- [MATERIAL PROVIDED]:
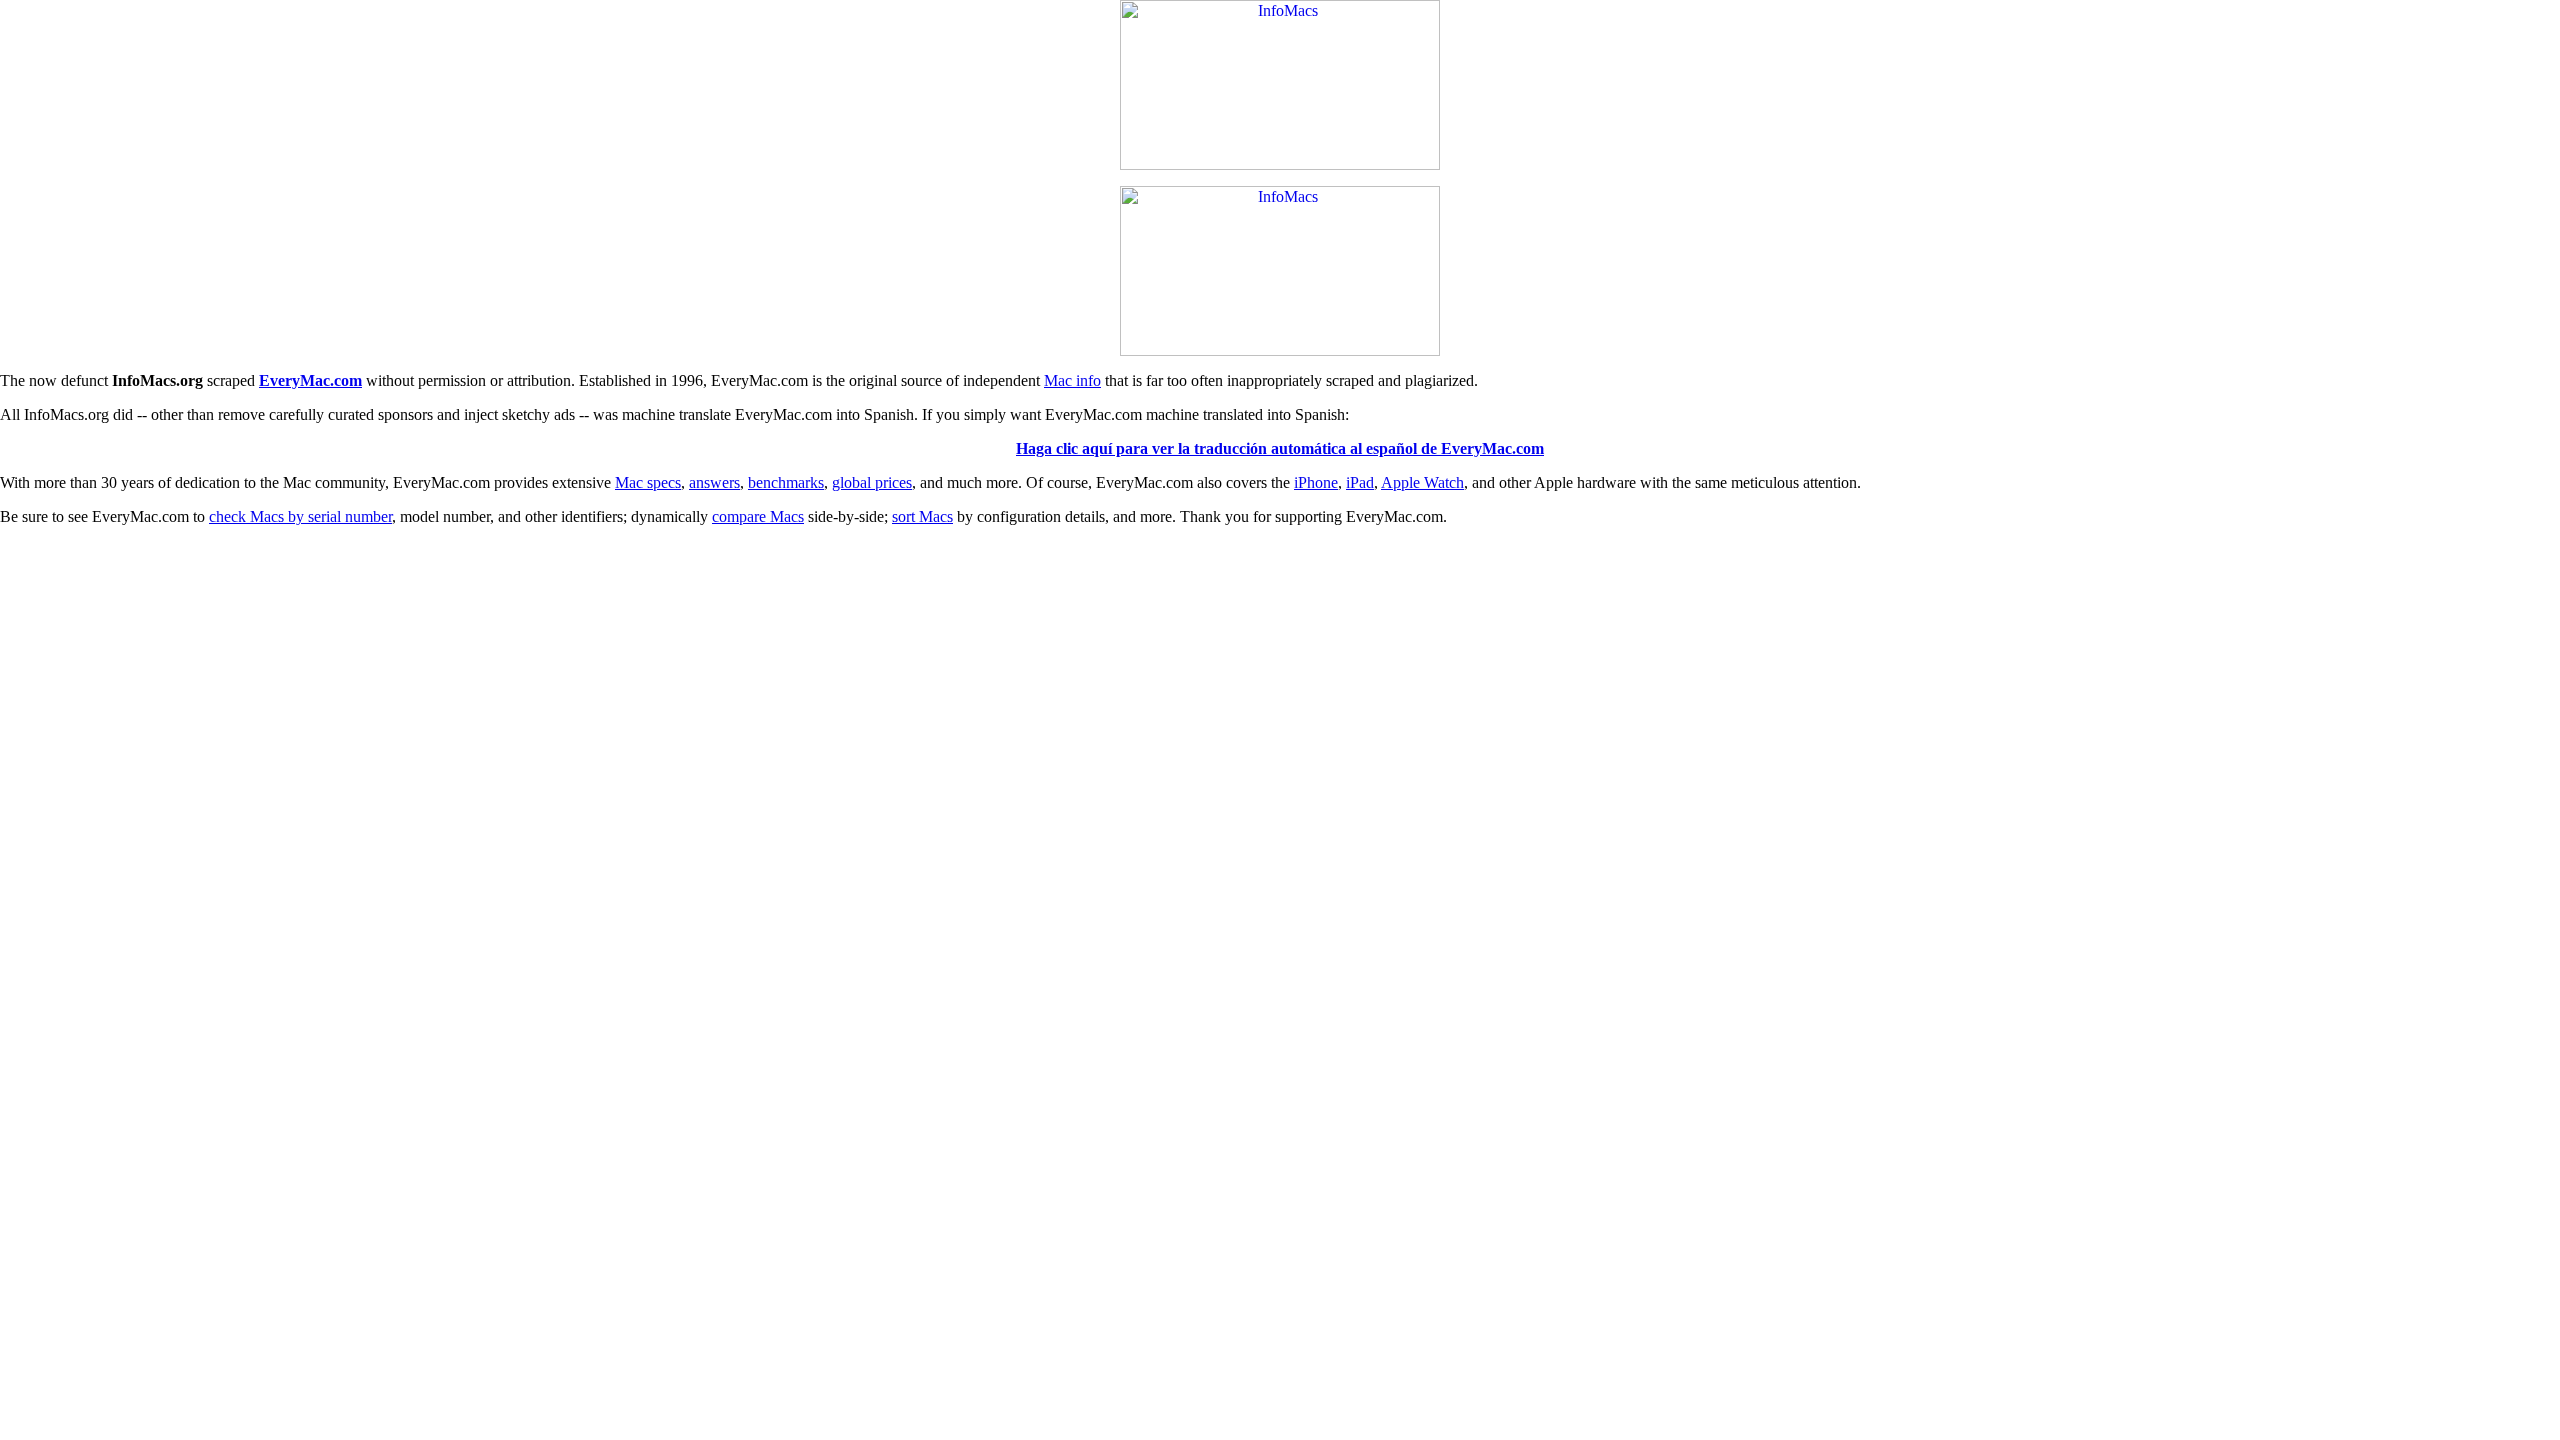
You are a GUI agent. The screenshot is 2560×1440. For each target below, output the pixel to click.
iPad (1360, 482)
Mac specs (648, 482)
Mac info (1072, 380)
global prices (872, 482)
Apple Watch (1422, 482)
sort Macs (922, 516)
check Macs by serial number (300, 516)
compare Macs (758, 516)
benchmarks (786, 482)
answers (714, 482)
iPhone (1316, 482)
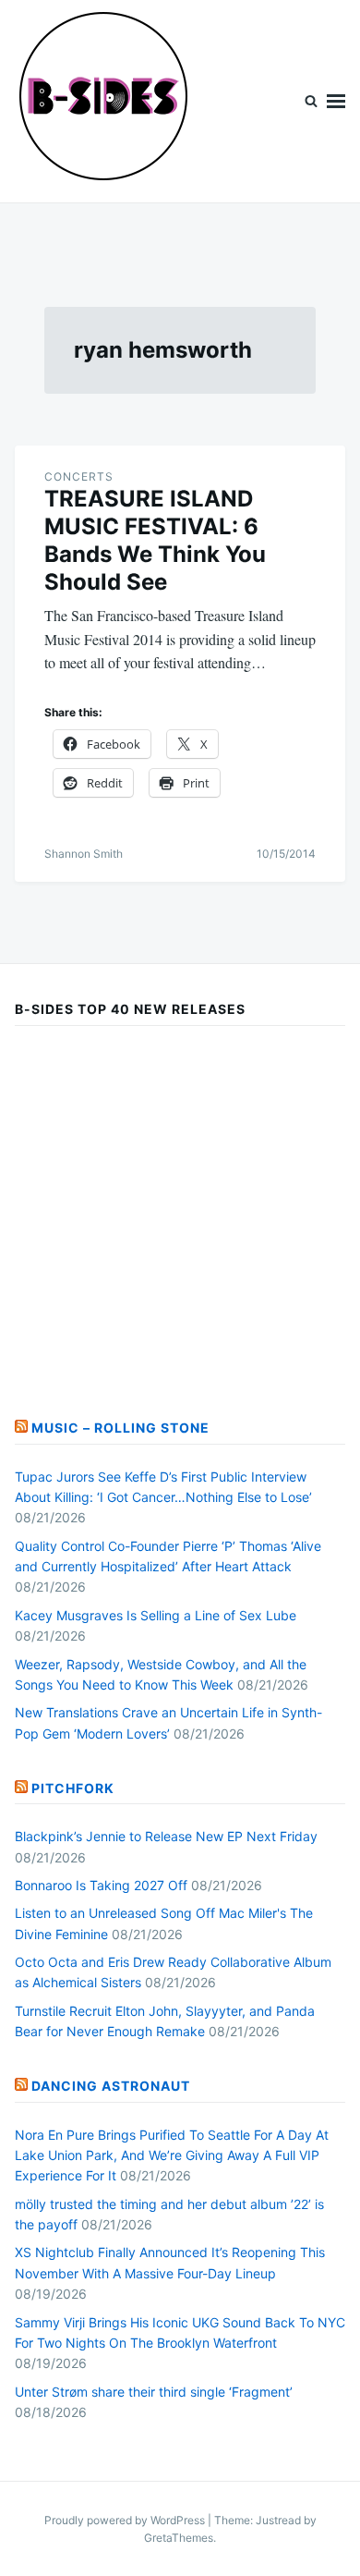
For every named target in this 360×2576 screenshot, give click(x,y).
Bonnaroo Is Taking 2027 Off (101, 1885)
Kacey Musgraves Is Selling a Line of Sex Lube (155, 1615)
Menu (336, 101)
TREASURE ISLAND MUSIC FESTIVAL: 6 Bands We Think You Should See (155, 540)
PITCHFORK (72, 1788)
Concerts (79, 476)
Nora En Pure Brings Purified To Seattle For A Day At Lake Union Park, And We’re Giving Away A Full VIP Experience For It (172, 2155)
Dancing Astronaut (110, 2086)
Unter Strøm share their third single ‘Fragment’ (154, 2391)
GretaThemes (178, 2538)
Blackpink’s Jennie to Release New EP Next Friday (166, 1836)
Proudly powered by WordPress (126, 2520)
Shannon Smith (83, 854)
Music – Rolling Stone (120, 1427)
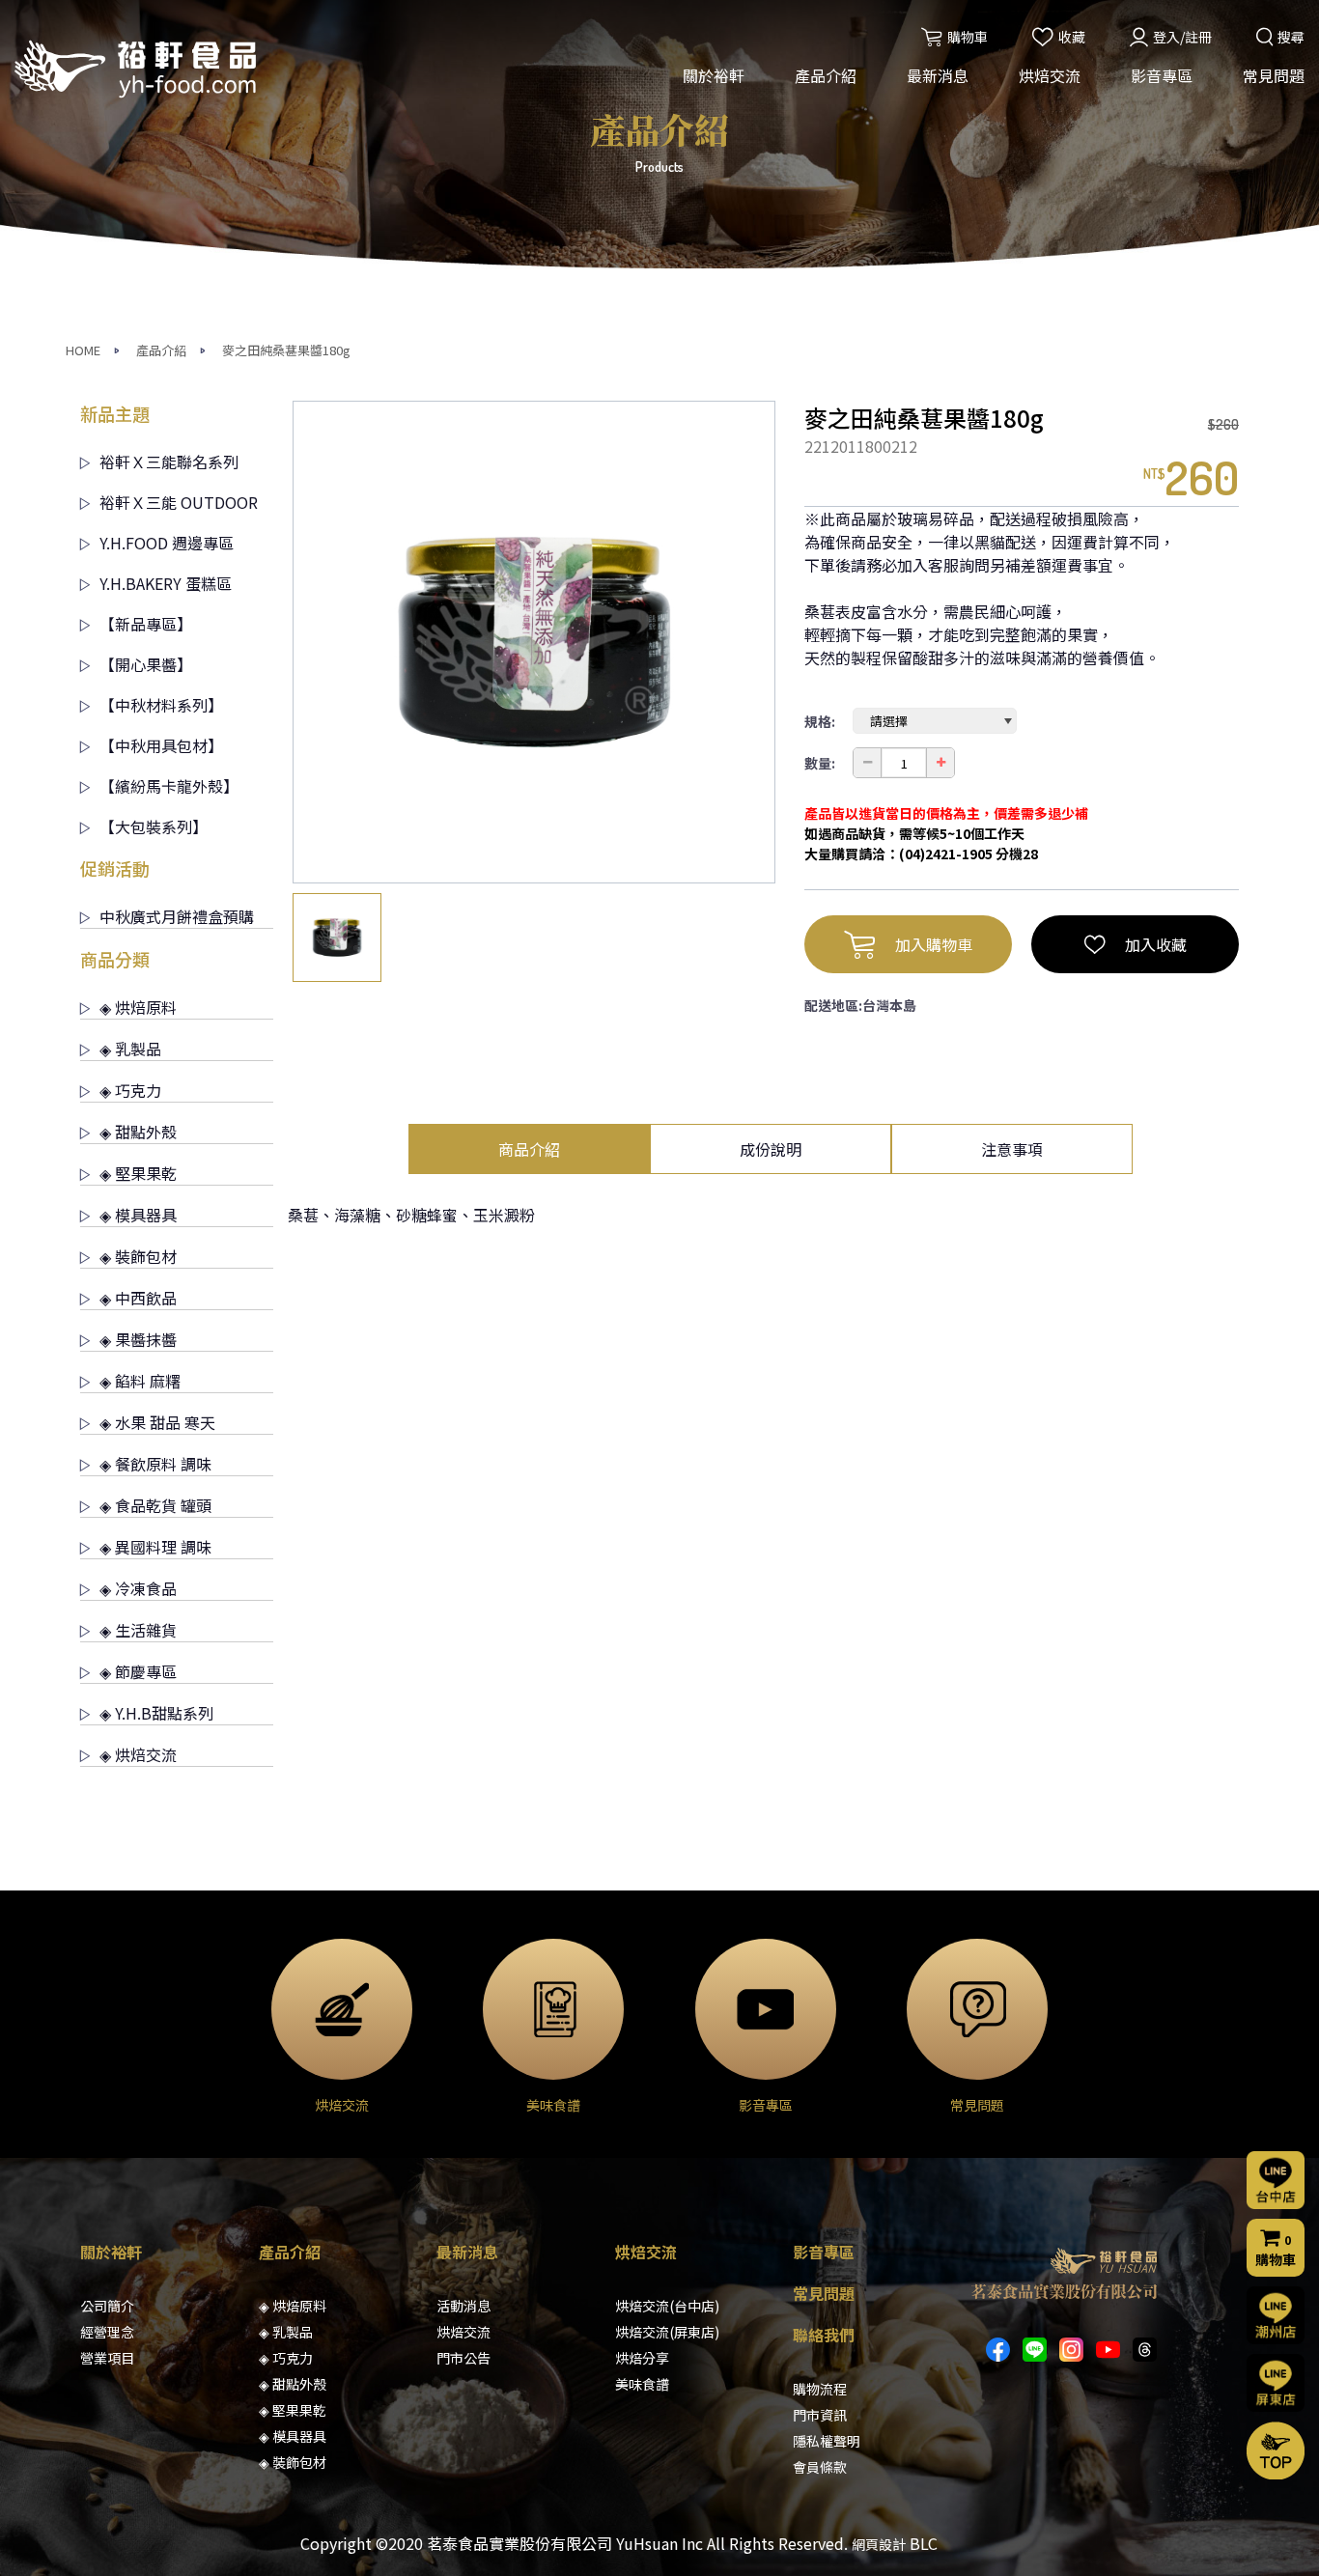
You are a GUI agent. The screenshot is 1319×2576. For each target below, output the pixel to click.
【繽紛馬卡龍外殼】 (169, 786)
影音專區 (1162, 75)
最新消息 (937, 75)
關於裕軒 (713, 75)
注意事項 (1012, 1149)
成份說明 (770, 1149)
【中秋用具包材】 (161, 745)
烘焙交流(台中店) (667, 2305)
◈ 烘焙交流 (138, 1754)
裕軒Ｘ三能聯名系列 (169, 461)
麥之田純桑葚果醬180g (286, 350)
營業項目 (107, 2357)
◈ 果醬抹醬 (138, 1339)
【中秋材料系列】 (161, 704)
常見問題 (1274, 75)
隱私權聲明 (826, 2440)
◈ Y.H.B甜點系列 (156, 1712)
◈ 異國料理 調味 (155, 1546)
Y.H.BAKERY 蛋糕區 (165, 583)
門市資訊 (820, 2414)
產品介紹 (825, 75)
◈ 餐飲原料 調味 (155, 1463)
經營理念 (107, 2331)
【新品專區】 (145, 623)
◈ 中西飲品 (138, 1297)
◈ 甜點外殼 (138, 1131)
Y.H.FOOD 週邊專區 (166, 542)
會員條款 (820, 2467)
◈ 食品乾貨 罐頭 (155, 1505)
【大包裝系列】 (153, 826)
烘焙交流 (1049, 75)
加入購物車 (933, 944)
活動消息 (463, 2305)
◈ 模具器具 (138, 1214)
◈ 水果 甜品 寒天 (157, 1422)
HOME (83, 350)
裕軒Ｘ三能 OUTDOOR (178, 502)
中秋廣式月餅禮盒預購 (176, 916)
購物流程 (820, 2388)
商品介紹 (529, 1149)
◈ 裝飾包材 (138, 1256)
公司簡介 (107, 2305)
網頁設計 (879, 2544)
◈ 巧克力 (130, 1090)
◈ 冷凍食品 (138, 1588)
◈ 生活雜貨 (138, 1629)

- [EXERCISE PROMPT]: The expected result is every line from the material above that includes "output".

- [TASK RESULT]:
You are a GUI agent. The screenshot is 2560×1440. For each target below, output the pixel to click.
You are a GUI agent. The screenshot is 1319×2576. For each target below, output the pixel to click.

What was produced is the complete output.